Combined with that yearning for that Ford Echo, that sentiment is irresistible. And Tangerine’s new EP, White Dove, overflows with it. Listen to it on Spotify, and read our interview with Marika Justad below.
We’re showcasing a few interview highlights here. You can read the full transcript, too.
On growing up as a mixed-race music fan
When I was a kid, I was a big fan of the Yeah Yeah Yeahs. Because I loved their music, but also because it was nice to see that [Sarah O, who is of Korean and Polish descent] came from a background that was similar to mine. She was able to be out there. People let her be out there, you know?
I think it’s because the mixed race experience — though it’s the only experience I know — it’s very specific. It’s not the same. I didn’t grow up in a big Asian community that I felt accepted in, and I didn’t grow up in a white community I’d felt accepted in either. I always felt that — and my sister probably feels the same way — that I was walking this line.
And generally speaking — we had a good childhood, but there was this feeling of everywhere you go, there’s this insecurity that someone could say something to remind you that I don’t belong here. This feeling that you’re never totally in your space. You’re always in somebody else’s space. And I’m sure that that’s influenced a lot of my lyrics, for sure.
On being pigeonholed as a “women who make music” band
If anything, it’s been the gender thing that’s been more pervasive [than being a band led by two sisters of mixed race]. We’ve almost felt pigeonholed from that. Because I think there’s been this tendency to almost make women who make music almost its own genre. And I’ve run into a lot of that, like female vocals, girl drummer, all that stuff. Which I think people want to support, because in the past it’s been rare. But sometimes I kind of wish that it wasn’t the only thing that people talk about.

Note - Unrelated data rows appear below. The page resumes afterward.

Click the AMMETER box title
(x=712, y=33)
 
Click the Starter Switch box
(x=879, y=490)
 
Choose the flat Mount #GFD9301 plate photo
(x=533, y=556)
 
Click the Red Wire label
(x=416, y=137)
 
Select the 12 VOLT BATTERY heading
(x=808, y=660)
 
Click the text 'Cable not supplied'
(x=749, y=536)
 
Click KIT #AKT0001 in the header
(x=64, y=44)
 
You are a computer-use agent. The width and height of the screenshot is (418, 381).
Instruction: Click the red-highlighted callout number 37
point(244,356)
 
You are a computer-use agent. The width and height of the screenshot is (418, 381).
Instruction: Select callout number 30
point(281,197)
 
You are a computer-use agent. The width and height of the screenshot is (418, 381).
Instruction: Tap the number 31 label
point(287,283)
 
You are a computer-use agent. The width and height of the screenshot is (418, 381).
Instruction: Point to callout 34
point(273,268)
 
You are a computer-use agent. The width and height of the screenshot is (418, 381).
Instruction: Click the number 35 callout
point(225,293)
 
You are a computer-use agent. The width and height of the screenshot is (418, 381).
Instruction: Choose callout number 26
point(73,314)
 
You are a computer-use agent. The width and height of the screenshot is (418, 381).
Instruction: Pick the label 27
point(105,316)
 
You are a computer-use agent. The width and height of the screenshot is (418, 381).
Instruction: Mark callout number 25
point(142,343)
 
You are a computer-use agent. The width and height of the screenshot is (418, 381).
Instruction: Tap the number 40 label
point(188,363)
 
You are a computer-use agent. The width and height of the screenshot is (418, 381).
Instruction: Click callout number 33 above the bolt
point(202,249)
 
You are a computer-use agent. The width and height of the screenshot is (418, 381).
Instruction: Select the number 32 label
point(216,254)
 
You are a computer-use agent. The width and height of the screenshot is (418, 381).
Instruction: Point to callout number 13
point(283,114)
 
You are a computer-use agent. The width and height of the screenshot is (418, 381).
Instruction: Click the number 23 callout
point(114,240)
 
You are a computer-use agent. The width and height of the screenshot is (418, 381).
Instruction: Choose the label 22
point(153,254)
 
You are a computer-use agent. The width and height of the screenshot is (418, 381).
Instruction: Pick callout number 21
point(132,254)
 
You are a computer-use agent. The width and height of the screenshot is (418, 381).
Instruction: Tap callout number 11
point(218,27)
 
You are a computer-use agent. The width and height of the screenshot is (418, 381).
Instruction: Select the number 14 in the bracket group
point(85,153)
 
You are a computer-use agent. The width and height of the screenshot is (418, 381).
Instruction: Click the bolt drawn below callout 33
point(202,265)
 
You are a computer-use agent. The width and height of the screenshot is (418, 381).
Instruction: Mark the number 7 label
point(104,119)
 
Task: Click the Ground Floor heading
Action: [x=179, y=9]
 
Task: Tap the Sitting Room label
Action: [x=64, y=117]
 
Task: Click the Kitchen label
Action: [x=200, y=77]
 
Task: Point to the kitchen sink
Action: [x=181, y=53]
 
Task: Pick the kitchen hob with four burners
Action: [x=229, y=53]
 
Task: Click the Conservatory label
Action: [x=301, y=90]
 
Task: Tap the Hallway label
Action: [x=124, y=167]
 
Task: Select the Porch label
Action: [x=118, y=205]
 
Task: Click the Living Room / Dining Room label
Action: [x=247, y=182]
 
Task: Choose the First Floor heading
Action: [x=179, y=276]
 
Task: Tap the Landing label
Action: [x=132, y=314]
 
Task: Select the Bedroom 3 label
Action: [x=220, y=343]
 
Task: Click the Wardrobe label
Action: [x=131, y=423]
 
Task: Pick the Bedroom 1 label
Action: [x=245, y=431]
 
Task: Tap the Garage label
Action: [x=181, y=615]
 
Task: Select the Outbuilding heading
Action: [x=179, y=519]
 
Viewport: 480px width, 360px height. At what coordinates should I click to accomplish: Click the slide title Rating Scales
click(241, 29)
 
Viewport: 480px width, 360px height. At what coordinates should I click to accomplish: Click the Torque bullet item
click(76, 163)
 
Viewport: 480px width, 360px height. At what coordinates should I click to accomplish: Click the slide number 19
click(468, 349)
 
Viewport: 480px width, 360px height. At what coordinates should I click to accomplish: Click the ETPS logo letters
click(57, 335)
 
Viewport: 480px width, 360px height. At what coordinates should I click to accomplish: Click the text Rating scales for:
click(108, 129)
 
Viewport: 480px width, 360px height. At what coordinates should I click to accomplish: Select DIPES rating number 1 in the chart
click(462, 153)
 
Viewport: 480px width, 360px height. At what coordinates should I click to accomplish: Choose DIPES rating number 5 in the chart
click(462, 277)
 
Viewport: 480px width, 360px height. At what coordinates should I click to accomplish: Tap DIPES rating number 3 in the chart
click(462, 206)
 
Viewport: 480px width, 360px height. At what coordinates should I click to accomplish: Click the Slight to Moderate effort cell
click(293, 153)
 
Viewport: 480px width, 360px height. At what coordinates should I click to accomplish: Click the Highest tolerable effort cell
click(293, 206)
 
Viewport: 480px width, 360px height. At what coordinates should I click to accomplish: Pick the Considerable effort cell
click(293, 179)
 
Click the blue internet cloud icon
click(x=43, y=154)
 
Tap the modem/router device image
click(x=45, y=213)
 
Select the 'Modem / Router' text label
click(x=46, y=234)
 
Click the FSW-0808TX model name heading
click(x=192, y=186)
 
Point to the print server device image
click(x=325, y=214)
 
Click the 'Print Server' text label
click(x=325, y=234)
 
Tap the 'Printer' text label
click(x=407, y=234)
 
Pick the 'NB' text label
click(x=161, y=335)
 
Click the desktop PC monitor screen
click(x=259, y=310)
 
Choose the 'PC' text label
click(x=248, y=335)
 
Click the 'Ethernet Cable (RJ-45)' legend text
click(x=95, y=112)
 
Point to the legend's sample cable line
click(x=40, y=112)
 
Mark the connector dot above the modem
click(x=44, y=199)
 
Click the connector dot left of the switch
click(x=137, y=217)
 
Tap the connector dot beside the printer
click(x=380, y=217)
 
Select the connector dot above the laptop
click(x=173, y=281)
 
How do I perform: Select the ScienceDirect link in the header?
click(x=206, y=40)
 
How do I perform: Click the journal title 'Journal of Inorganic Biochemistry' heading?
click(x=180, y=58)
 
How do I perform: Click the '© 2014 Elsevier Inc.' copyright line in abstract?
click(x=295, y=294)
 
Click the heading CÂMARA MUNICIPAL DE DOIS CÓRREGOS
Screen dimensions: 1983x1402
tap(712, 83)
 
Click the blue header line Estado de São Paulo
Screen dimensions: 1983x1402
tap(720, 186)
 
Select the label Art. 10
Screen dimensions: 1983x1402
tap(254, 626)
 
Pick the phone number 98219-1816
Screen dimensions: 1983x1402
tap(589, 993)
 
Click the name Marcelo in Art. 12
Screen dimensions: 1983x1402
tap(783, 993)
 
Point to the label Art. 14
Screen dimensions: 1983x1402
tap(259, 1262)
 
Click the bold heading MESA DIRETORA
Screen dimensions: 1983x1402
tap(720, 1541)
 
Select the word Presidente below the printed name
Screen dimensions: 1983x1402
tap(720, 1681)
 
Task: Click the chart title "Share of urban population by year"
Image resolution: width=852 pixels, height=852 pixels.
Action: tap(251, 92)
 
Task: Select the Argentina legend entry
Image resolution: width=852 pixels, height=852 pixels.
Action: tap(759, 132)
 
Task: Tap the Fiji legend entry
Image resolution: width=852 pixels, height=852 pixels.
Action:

On talking about being mixed-race without talking about being mixed-race
I kind of inject this uneasiness, is the word I want to say, into these lyrics. I think it’s the product of that feeling I talked about earlier, that you’re sallying the line between two worlds and not belonging to either necessarily.
There’s a line in “Sly Moon,” a song we released last fall. “You were the golden child, the all-American boy in their eye.” And that’s sort of me reflecting on the way I was in a school with pretty much all white kids. And that was me talking about — well, that was about a guy. (laughs) But it is kind of about how some people can be perceived as these golden children, and starting to realize they’re not really perceived in that way.
On being described as a “Californian sound” when the band’s from Seattle
(laughs) Sometimes, we were like, does that mean we sound happy and without substance? ‘cos like, what does that mean? But I think that we didn’t necessarily fit the Seattle sound. And so people weren’t sure what to call it. And I guess that’s what they landed on.
On the backstory of “Cherry Red”
I feel like we’ve been getting people saying “oh my god, it’s so nostalgic,” and we’re like yes, it is, it’s what it’s supposed to be about. (laughs)
It’s like a tribute to different friendships I had growing up, like female friendships specifically. I think Miro can relate to this, too. We just kind of ran a little wild in our girl pasts. Got into trouble, had a little too much fun sometimes. And it’s about capturing that feeling of complete fearlessness. Like at the time, you really do believe that nothing bad could ever happen to you. You’re like, “bad things happen to other people.” And it’s ridiculous but it’s also super intoxicating. And the song is about that. It’s a tribute to those times.
Sisters Marika and Miro Justad and Tobias Kuhn have been making music together since childhood. In 2017, Tangerine moved from Seattle to Los Angeles to pursue music full-time. After recording the singles “Fever Dream” and “Sly Moon,” produced by Michael Shuman (Queens of the Stone Age, Mini Mansions) and Zach Dawes (Mini Mansions), and touring the U.S. with Bleachers, they created White Dove. It’s an 80’s guitar-laced pop EP about yearning, nostalgia, female friendship, and the messiness of finding yourself in your 20s. Produced by Sanj & Luca Buccellati (Tei Shi). White Dove is sad enough to dance alone to, bumps hard enough for your next crazy night out.